By Lana Shovlin
Dr. Wesley Robinson-McNeese has been a soldier and a student, a pastor and a physician. He grew up in East St. Louis and tried college after graduating high school, but ultimately joined the military and was sent to Vietnam. At the age of 30, he returned to college and then graduated from SIU School of Medicine. After working at Chicago-area hospitals, he returned to Springfield in 2001 and has been balancing dual roles of working with his alma mater and serving as a spiritual and community leader ever since.
How did you first develop an interest in medicine?
When I was 18, I attended college at Southern Illinois University-Edwardsville, but I wasn’t very focused and didn’t do very well. When the spring semester rolled around, rather than return to college, I joined the U.S. Air Force and started my military career as a radio operator. After a while, I got tired of that job and decided to cross-train as a medic. It was then that I discovered I had a facility for patient care and medicine. Later, I parlayed that skill set into becoming a physician. However, one of the main reasons I wanted to be a physician was because I was an African American male and I noticed that oftentimes in medical situations, even in the emergency room, people are not treated the same for a variety of reasons.
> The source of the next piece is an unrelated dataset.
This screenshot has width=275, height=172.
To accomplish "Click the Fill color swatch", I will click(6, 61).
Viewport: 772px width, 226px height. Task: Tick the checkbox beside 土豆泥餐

I wanted to be a physician who treated everybody equally.
In a previous interview, you mentioned that MEDPREP was a godsend to you. Can you tell us more about that?
MEDPREP provides assistance to educationally and/or economically disadvantaged students. Before entering the program, my college background was all arts. I loved writing, speaking and literature, but I hated the sciences. If you’re going to be a physician, though, you have to be knowledgeable in that area. MEDPREP helped me with that. They taught me what the MCAT was and how I should approach studying for it. They introduced me to the admissions process of medical school, polished me up and especially taught me a lot about professionalism. I credit MEDPREP with getting me into the field of medicine.
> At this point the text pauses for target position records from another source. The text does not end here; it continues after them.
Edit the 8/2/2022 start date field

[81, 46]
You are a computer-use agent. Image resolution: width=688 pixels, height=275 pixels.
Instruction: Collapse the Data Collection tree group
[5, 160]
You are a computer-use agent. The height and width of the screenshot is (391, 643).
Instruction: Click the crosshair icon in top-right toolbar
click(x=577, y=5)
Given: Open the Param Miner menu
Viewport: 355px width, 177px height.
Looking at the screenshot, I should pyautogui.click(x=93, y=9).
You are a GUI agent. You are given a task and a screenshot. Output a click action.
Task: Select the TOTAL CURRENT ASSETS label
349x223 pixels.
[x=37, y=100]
As someone who preferred the arts, how did you navigate through the science requirements of medical school?
With great difficulty. I didn’t like the sciences then, and I don’t like the sciences now, but I was made to understand that if I wanted to be a physician, these were the classes I had to master. Luckily, as a practicing physician, most of your day is spent in patient care and patients just want to know that you care about them, not whether you made an A in biochemistry.
What brought you to Springfield?
Most people think that the SIU School of Medicine brought me here, but that’s not the case. In 1998, I was working in Kankakee, Illinois, as an emergency room physician when a church in Springfield that needed a pastor offered me a job. Very quickly, after accepting the position, the church realized that they couldn’t afford me, and I realized that I needed to get a side job. About the same time, the dean of the medical school approached me and asked if I would be interested in helping start an office of diversity. My answer was yes, yes, yes!
What was your job at SIU School of Medicine?
I served as the associate dean for diversity and inclusion and retired from that position. While there, I had some interactions with individuals at a higher level within SIU, and even though I was close to retiring, they offered me a position as the executive director for diversity initiatives for the SIU system. Our goal is to develop a plan that allows for our three campuses to take the diversity champions from each campus, decide what diversity should look like for our system and make that happen. I have the honor of being coordinator for that effort.
What are you most curious about in life?
I’m most curious about the past. There is so much we don’t know about our ancestry, so I’m trying to become our family’s genealogist. Sometimes I go to the den, get on ancestry.com, and I’m there for hours. My wife has to come and retrieve me.
What have been the greatest challenges of your two careers?
As a pastor, my greatest challenge was learning that just because a person is faithful, that doesn’t make them perfect. As a physician, I struggled when I had to take care of a child in crisis. It affects me more than it probably should, and I have to summon something special in order to be my best while attending children.
What is your life motto?
“Be not wise in thine own eyes.” I tend to have some thoughts and opinions about many things, but that doesn’t mean I think I’m necessarily the wisest person in the room. I recognize that other people’s ideas may be just as sound and just as good.
What advice would you give your younger self?
I was raised in a household that had a lot of religious rules, and I bought into them. I was very intense, and I didn’t enjoy a young person’s life as much as I should have. I would tell myself to lighten up.
Do you have plans for when you decide to retire again?
There is so much that I want to do with my life. I love to write short stories and poetry. I’m always writing down thoughts that come to me that I want to remember and explore. It just never stops, but that’s okay; I prefer it that way.
A great interview; lighten up and keep moving forward!